### Brano da esaminare
▬▬▬▬▬▬▬▬▬▬
Il benchmark determina la misura
Lo stesso portafoglio può avere TE basso rispetto a un indice e alto rispetto a un altro. Un benchmark valido deve essere coerente con mandato, universo, valuta, copertura, proventi e frequenza.
Prima del calcolo si allineano:
- date e timestamp;
- valuta e hedging;
- price, gross total o net total return;
- corporate action e reinvestimento;
- rendimenti lordi o netti;
- calendario e giorni mancanti;
- periodo di ribilanciamento;
- trattamento di cassa e flussi esterni.
Un indice price return contro un portafoglio total return produce active return che includono i dividendi mancanti dal riferimento. Non è “alpha”: è una differenza di definizione.
Tracking difference e tracking error
La tracking difference indica spesso la differenza di rendimento, media o cumulata, tra prodotto e benchmark. Il tracking error ne descrive la variabilità periodica. Un ETF può avere tracking difference negativa e stabile per costi ricorrenti, con TE basso; un portafoglio attivo può avere differenza media vicina a zero ma TE elevato.
▬▬▬▬▬▬▬▬▬▬
### Informazioni
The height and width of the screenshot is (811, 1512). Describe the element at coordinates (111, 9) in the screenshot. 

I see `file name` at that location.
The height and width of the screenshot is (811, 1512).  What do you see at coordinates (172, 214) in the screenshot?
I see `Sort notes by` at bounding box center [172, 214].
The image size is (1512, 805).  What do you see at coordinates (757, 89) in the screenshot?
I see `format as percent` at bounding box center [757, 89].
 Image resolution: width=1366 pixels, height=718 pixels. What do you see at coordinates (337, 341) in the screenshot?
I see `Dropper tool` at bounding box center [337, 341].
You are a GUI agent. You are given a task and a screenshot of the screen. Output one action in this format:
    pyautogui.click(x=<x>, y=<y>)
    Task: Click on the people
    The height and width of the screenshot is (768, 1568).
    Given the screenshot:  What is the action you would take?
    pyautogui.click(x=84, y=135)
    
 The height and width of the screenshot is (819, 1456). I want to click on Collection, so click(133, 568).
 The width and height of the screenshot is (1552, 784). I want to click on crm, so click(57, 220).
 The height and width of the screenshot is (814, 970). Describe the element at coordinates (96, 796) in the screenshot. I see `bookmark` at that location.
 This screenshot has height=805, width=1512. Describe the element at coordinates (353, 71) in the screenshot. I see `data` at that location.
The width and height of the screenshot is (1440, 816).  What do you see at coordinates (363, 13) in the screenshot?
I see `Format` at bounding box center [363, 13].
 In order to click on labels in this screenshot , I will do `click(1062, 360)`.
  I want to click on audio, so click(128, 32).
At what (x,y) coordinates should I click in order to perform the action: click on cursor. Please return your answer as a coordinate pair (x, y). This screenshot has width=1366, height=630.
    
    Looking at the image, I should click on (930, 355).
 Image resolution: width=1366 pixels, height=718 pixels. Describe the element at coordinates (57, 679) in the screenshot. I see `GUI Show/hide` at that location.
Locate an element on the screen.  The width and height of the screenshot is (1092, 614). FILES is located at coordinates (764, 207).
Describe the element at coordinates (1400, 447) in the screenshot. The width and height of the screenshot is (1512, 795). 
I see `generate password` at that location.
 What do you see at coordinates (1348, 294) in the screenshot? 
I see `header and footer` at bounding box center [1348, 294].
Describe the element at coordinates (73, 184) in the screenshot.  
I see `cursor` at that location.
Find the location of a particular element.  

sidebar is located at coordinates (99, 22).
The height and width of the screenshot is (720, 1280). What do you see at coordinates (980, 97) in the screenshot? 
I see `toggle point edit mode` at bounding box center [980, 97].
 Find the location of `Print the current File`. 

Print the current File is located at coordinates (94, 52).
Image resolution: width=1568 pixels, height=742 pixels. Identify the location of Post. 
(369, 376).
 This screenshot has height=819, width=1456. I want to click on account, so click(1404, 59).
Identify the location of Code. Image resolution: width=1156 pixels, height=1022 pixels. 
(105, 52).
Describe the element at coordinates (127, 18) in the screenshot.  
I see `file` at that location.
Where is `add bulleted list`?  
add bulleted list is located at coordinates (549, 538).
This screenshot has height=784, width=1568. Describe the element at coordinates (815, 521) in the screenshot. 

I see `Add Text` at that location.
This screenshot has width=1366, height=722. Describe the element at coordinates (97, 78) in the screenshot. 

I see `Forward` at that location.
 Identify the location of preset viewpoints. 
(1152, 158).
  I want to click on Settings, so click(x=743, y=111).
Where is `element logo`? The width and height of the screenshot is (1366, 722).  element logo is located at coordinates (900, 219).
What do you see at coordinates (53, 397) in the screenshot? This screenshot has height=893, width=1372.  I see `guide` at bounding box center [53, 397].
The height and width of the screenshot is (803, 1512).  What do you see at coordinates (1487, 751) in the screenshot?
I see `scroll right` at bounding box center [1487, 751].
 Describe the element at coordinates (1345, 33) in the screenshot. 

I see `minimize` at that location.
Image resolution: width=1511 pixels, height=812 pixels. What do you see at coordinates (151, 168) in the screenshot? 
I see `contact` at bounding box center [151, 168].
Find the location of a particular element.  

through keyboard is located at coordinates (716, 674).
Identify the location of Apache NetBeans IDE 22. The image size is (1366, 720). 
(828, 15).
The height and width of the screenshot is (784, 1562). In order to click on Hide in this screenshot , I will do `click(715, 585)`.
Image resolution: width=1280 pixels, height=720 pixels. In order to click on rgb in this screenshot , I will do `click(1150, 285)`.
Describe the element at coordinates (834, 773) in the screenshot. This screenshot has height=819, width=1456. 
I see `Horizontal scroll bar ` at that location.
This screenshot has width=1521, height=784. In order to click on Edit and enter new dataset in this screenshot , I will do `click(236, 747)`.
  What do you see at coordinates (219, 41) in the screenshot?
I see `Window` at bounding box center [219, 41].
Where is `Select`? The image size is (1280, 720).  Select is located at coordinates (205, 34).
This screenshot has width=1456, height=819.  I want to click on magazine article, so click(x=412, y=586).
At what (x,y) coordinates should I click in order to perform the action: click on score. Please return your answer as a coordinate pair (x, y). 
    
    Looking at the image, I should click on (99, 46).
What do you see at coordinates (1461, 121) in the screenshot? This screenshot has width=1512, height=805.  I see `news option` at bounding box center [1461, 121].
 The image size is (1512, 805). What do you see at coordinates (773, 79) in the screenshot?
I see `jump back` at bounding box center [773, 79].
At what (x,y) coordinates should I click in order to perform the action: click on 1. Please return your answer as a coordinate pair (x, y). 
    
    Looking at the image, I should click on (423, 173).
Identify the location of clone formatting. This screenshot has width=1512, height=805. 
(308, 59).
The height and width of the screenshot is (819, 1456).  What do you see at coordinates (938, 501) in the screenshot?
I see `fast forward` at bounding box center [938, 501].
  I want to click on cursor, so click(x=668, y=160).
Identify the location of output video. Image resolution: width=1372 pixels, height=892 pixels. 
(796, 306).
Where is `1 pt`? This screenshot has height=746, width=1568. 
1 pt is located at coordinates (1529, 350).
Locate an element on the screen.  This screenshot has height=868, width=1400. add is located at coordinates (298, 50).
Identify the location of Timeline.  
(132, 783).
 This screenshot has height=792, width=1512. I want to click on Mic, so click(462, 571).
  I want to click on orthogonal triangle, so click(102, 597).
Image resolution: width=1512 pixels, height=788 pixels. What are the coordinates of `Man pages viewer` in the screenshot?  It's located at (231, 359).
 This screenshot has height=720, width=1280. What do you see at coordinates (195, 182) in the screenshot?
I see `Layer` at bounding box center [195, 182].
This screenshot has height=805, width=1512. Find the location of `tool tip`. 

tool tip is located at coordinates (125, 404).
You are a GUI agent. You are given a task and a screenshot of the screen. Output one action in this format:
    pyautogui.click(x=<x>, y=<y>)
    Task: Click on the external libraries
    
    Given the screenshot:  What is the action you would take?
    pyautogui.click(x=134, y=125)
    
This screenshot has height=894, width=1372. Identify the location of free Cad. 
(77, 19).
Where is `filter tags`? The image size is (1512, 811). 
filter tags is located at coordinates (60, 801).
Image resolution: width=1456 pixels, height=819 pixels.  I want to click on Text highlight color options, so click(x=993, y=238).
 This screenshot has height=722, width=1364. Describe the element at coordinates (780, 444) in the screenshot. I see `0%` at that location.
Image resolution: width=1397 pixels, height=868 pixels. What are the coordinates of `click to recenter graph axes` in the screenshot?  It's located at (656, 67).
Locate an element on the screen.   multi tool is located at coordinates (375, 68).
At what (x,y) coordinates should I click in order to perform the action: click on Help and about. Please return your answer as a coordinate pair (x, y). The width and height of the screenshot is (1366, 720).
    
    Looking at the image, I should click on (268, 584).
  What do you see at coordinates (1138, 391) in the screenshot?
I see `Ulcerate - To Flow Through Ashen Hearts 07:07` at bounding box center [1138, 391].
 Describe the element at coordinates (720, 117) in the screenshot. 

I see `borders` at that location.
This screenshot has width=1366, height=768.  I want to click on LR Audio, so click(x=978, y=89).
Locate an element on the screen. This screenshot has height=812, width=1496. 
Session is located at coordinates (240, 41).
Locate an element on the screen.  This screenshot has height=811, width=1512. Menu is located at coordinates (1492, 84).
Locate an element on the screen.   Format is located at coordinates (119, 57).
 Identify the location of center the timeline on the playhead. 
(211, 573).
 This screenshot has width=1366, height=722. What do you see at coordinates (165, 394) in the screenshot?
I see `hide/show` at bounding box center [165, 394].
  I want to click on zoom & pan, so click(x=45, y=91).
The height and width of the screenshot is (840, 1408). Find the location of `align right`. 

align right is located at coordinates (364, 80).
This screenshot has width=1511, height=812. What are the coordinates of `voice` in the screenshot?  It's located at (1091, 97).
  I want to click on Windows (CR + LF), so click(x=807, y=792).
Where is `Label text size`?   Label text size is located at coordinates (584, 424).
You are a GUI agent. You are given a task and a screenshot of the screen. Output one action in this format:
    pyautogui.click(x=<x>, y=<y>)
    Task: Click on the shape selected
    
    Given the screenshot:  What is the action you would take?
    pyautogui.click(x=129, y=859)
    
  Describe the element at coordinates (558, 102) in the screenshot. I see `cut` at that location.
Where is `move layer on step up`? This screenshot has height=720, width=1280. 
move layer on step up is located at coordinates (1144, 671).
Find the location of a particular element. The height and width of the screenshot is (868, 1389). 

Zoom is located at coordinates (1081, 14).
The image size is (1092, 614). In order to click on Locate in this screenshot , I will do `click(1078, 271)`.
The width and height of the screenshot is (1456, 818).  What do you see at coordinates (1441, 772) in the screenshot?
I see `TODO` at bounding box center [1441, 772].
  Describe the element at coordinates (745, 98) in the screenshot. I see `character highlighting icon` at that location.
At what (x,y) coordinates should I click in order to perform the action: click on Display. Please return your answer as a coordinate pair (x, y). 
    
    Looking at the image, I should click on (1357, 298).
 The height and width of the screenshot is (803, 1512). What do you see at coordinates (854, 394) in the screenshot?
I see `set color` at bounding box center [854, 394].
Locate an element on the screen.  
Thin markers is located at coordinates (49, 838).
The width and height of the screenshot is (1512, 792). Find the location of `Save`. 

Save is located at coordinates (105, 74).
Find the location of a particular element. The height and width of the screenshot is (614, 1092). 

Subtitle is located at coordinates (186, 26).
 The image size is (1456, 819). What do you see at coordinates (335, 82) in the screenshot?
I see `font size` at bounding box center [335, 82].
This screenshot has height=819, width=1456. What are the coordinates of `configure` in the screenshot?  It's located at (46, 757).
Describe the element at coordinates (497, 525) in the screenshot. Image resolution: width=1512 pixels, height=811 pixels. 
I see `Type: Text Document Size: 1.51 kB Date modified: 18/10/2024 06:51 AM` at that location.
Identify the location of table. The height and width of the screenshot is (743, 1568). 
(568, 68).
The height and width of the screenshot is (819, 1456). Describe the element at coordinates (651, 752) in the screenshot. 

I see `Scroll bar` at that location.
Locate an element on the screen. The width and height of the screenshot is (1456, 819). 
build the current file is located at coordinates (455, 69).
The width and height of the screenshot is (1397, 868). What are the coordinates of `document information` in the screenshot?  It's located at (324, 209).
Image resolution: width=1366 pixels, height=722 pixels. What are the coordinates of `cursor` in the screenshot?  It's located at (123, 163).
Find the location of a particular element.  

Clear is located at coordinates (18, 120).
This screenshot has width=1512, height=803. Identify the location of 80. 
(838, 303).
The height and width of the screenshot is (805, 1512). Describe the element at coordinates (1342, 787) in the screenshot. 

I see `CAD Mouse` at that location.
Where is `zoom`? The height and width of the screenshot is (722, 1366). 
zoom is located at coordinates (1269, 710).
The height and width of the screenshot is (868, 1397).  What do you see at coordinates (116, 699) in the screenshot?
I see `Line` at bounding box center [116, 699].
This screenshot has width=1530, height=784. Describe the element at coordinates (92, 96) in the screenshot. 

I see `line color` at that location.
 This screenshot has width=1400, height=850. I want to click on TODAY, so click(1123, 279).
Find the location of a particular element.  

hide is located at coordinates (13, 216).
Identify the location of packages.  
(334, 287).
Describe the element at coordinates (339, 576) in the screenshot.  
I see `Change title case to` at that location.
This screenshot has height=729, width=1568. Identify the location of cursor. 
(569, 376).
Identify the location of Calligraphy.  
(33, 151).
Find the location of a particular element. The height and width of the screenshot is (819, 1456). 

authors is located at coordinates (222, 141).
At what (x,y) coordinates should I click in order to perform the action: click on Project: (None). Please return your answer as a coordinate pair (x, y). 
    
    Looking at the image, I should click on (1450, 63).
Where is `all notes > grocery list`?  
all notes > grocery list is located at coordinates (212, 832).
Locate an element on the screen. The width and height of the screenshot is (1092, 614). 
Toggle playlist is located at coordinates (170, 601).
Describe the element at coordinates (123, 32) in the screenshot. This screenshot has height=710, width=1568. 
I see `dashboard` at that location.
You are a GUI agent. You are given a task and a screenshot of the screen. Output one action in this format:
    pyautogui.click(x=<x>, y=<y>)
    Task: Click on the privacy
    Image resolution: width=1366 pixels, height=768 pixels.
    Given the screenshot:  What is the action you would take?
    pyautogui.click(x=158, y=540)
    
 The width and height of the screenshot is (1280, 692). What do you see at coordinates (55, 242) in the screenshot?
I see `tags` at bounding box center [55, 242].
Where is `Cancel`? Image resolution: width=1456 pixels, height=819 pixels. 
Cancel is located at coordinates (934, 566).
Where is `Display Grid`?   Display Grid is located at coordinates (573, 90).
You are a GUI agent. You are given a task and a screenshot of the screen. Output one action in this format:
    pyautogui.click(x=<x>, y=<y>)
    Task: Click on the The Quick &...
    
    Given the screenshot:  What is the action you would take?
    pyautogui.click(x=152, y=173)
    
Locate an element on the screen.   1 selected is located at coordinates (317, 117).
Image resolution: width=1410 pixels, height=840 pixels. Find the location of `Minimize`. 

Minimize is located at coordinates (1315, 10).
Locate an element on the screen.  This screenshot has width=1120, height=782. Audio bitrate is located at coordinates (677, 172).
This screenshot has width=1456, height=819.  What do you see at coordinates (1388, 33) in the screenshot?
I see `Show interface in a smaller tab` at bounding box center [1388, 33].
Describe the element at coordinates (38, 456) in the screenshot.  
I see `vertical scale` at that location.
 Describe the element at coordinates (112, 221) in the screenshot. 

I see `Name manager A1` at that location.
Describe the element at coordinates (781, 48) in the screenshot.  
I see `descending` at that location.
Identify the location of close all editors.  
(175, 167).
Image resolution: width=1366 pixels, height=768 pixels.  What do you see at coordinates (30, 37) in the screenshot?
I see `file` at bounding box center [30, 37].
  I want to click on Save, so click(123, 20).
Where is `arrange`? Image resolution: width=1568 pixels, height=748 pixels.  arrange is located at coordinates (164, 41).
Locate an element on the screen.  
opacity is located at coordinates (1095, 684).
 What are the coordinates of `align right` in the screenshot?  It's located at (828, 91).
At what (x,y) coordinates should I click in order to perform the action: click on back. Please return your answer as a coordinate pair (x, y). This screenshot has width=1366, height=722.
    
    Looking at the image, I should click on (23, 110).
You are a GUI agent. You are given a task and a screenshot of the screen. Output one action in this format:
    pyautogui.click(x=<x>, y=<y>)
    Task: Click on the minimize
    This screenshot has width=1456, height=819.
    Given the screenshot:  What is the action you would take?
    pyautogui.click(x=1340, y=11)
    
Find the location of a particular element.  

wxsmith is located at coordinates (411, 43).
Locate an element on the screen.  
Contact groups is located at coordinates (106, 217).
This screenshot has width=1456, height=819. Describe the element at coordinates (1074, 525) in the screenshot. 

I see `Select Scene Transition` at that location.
▬▬▬▬▬▬▬▬▬▬
### Compito A
Elenca tutti gli aspetti che, secondo il brano sul benchmark, vanno allineati prima del calcolo.
### Compito B
Trascrivi fedelmente la parte del brano sul benchmark che si apre con le parole contenenti "Prima del calcolo" e si chiude con "ma TE elevato.".

### Risposta A
- date e timestamp
- valuta e hedging
- price, gross total o net total return
- corporate action e reinvestimento
- rendimenti lordi o netti
- calendario e giorni mancanti
- periodo di ribilanciamento
- trattamento di cassa e flussi esterni

### Risposta B
Prima del calcolo si allineano:
- date e timestamp;
- valuta e hedging;
- price, gross total o net total return;
- corporate action e reinvestimento;
- rendimenti lordi o netti;
- calendario e giorni mancanti;
- periodo di ribilanciamento;
- trattamento di cassa e flussi esterni.
Un indice price return contro un portafoglio total return produce active return che includono i dividendi mancanti dal riferimento. Non è “alpha”: è una differenza di definizione.
Tracking difference e tracking error
La tracking difference indica spesso la differenza di rendimento, media o cumulata, tra prodotto e benchmark. Il tracking error ne descrive la variabilità periodica. Un ETF può avere tracking difference negativa e stabile per costi ricorrenti, con TE basso; un portafoglio attivo può avere differenza media vicina a zero ma TE elevato.